- **EXERCISE DETAILS**:
Convert the material below into a two-column CSV with the header row instruction,response and one row per pointing task. Put the full wording in the instruction field and its answer in the response field, quote each field, replace line breaks with spaces, and omit the pictures.

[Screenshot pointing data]
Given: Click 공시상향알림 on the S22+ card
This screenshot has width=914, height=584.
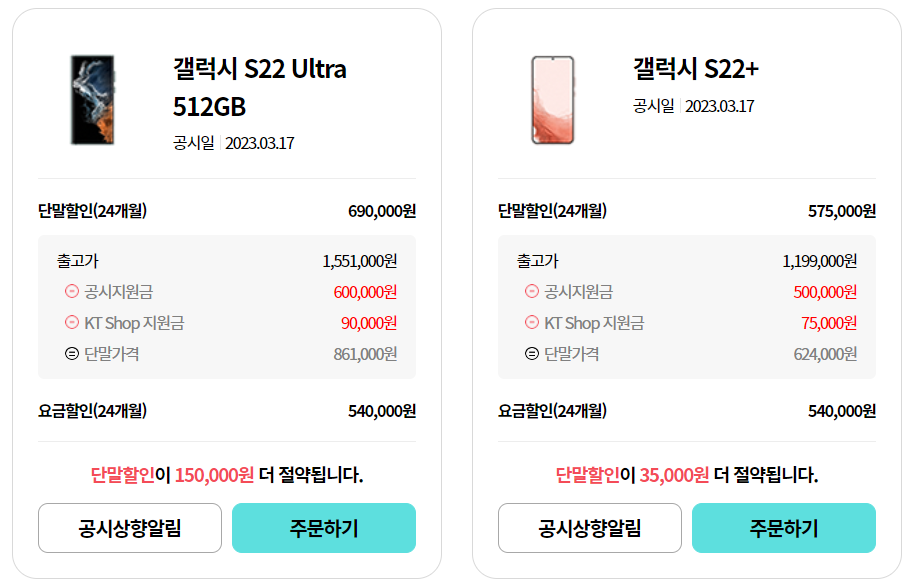Looking at the screenshot, I should click(x=589, y=528).
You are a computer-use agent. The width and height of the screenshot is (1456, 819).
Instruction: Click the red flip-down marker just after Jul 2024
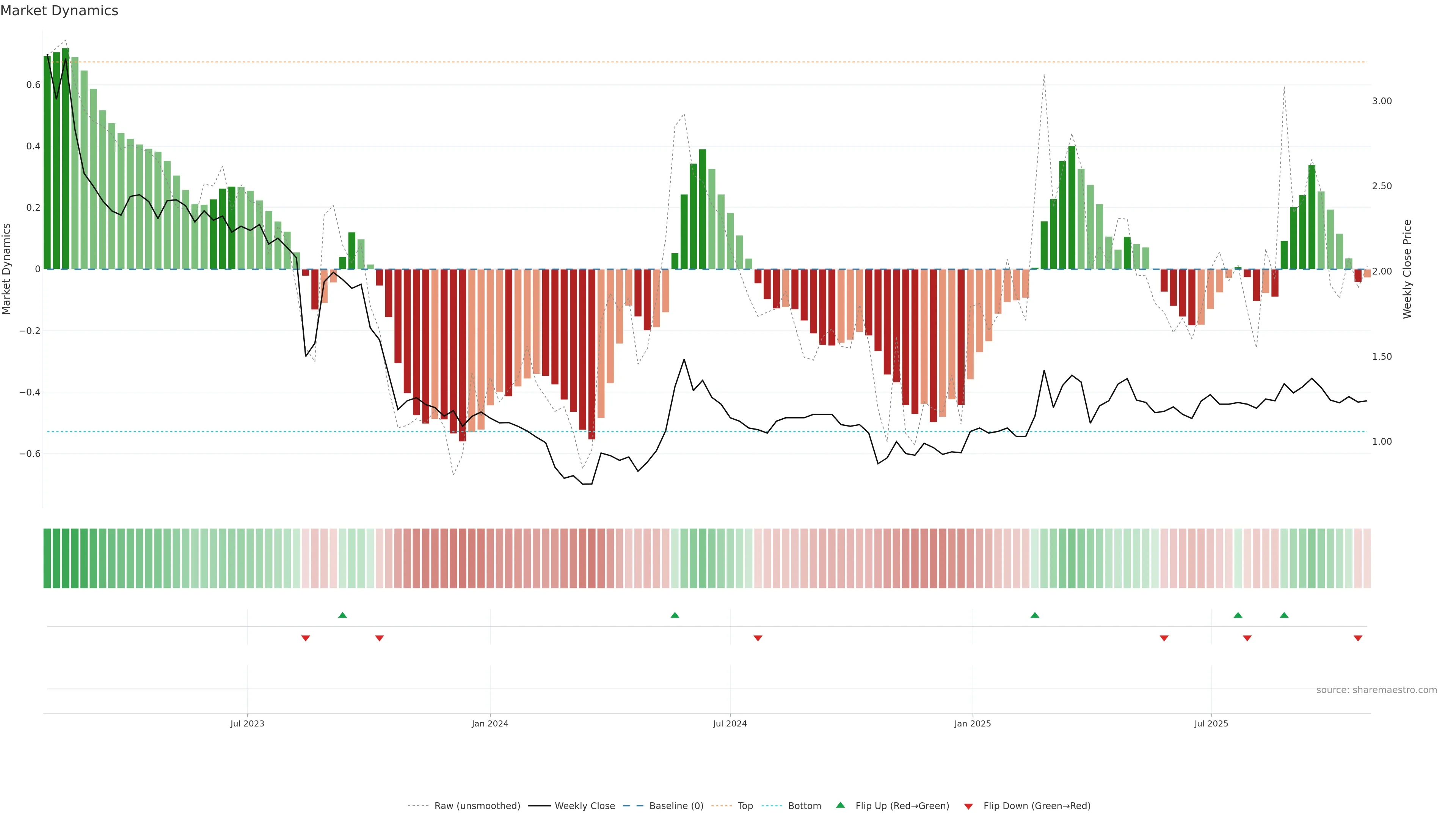[758, 638]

- **SOLUTION FOR THIS PROBLEM**:
instruction,response
"Given: Click 공시상향알림 on the S22+ card This screenshot has width=914, height=584.","Looking at the screenshot, I should click(x=589, y=528)."
"You are a computer-use agent. The width and height of the screenshot is (1456, 819). Instruction: Click the red flip-down marker just after Jul 2024","[758, 638]"